═══ Given information ═══

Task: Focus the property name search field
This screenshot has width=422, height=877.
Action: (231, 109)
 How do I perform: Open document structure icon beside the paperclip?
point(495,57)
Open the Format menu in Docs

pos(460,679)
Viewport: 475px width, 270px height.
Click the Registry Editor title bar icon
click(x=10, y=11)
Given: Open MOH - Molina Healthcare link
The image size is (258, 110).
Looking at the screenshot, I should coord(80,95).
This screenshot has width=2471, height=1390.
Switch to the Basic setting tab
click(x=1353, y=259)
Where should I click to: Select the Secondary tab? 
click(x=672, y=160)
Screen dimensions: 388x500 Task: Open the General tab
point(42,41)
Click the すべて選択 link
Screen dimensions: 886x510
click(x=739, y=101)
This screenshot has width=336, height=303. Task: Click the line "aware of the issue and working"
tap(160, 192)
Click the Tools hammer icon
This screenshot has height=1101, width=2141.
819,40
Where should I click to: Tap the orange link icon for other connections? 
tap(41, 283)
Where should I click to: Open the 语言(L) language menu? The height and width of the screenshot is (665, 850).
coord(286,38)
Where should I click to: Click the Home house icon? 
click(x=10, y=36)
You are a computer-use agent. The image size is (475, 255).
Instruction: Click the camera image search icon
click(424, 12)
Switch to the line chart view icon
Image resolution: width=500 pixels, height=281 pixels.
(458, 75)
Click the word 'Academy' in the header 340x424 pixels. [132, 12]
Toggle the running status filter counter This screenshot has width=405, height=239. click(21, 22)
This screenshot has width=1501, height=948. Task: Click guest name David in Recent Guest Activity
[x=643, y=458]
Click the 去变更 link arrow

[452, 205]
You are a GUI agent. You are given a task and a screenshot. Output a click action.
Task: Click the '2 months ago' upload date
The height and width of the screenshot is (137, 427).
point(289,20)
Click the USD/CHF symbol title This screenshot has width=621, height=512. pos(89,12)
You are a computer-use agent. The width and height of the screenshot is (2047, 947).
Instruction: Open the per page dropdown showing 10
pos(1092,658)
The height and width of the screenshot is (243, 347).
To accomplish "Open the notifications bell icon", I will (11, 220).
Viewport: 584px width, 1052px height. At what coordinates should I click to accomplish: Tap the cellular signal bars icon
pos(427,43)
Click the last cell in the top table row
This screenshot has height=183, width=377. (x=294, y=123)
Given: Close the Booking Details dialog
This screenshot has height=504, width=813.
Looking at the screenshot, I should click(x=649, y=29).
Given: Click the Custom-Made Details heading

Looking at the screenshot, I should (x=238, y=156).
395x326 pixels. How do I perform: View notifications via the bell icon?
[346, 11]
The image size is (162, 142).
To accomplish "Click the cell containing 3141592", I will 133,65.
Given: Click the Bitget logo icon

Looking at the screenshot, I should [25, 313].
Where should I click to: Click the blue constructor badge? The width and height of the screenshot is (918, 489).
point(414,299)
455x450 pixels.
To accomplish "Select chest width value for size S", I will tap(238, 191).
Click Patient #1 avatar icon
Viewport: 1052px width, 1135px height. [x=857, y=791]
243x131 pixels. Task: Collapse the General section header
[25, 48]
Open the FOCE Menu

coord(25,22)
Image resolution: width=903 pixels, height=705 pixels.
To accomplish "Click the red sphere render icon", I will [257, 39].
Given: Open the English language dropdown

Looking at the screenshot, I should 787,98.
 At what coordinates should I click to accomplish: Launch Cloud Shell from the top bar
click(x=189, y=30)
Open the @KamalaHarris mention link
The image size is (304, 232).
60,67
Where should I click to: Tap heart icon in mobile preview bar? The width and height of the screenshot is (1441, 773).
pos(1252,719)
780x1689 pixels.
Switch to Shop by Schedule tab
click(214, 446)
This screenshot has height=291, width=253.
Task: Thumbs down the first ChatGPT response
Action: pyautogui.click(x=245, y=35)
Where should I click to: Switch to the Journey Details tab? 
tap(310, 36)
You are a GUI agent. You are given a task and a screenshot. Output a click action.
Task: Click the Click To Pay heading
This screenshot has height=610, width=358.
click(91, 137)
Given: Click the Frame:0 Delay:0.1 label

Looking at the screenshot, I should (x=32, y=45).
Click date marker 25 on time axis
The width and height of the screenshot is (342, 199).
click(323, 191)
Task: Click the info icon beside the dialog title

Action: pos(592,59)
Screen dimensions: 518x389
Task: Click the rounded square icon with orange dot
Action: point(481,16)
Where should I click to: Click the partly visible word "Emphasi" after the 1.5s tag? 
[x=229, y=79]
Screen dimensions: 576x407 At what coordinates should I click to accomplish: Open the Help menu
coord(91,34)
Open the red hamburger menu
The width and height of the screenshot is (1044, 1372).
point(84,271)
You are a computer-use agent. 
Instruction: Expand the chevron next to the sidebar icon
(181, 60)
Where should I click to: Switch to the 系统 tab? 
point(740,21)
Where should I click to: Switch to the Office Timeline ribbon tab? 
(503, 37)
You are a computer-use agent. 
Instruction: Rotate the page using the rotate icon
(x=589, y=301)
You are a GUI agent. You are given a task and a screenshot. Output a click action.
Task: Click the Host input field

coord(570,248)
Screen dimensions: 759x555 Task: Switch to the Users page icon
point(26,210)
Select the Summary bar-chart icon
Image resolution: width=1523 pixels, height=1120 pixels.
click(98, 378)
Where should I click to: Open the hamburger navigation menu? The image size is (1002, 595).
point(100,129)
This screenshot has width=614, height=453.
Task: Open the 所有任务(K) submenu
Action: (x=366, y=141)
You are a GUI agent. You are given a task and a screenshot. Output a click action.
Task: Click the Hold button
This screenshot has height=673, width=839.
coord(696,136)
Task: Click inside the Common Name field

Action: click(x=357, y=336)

═══

Exercise prompt: From the lines above, pick out every one that contains the string "Viewport", treating uppercase and lowercase as different. Copy each such line in full.

Solution for this task:
Viewport: 475px width, 270px height.
Viewport: 584px width, 1052px height. At what coordinates should I click to accomplish: Tap the cellular signal bars icon
Viewport: 1052px width, 1135px height. [x=857, y=791]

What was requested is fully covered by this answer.